=== WHAT TO DO ===
Extract the lines running from the line that contains "Open the Best" through the line that contains "[x=927, y=161]", both included, and reproduce them verbatim. Leave the pictures out of your answer.

=== INPUT DATA ===
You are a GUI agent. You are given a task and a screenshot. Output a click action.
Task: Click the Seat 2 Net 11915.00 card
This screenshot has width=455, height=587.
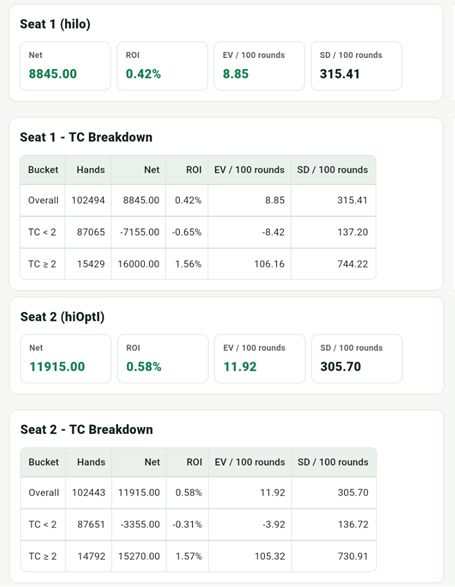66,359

--

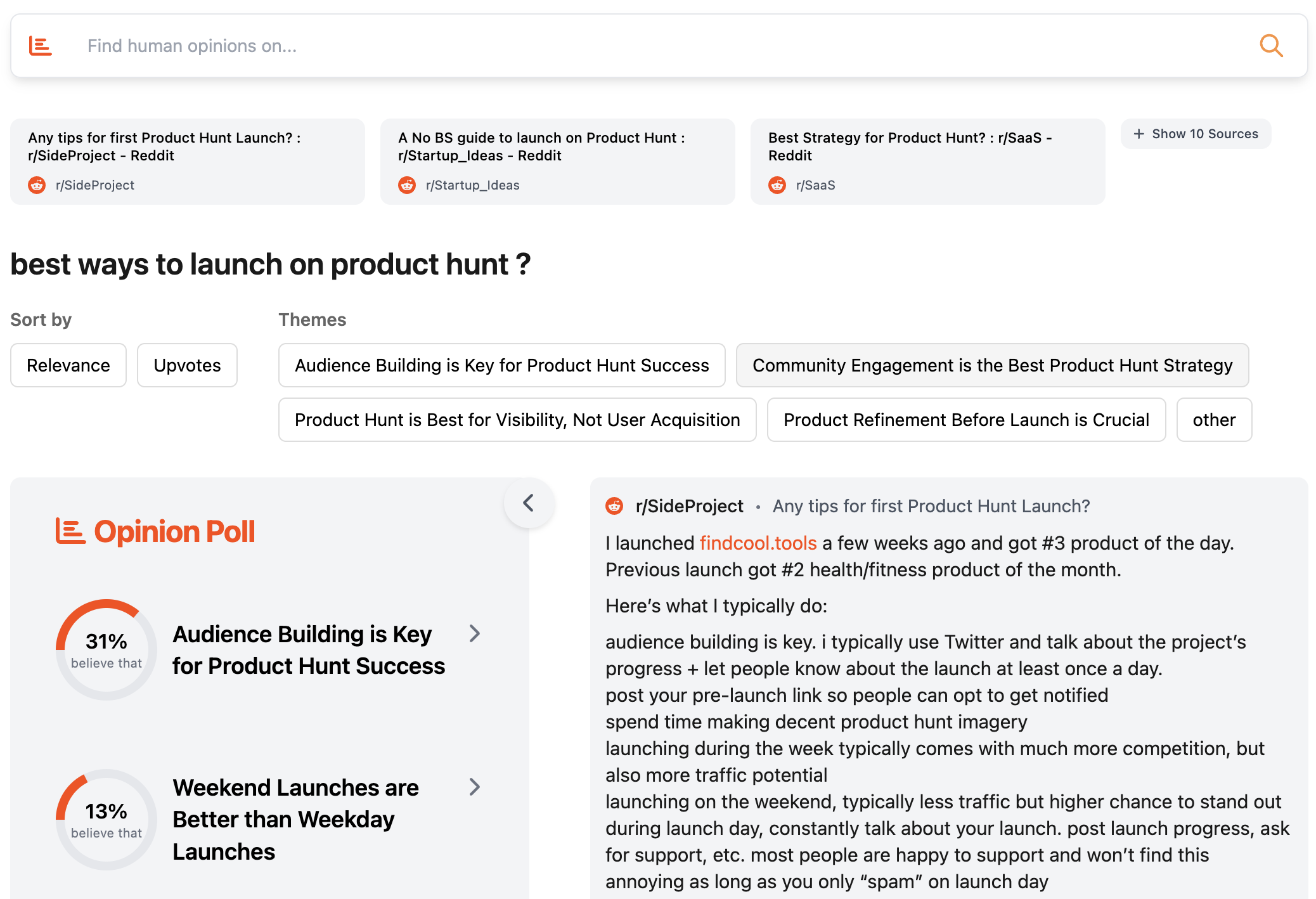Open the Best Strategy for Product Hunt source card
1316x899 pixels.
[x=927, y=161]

...

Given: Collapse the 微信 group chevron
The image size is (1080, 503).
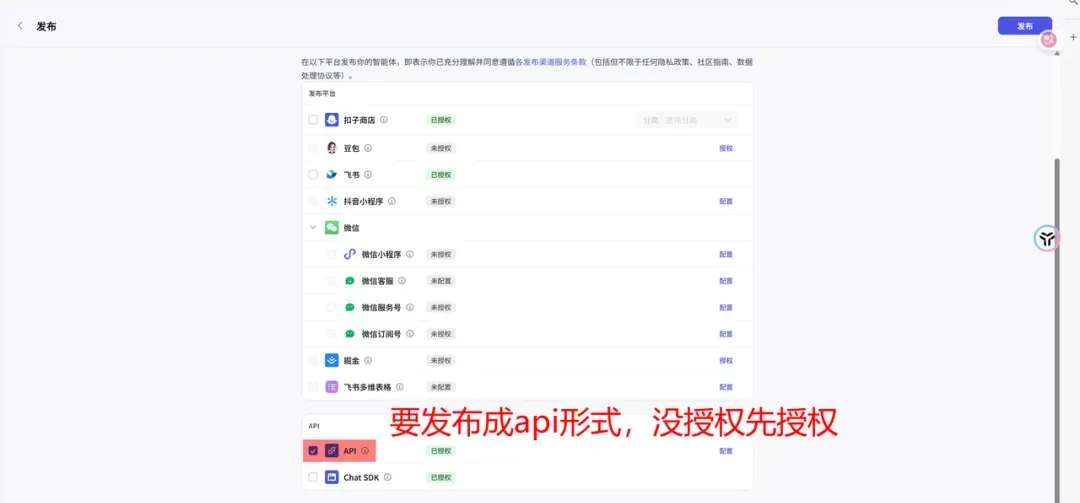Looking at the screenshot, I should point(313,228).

=== RESPONSE BELOW ===
Open the Best Strategy for Product Hunt source card
1316x899 pixels.
[x=927, y=161]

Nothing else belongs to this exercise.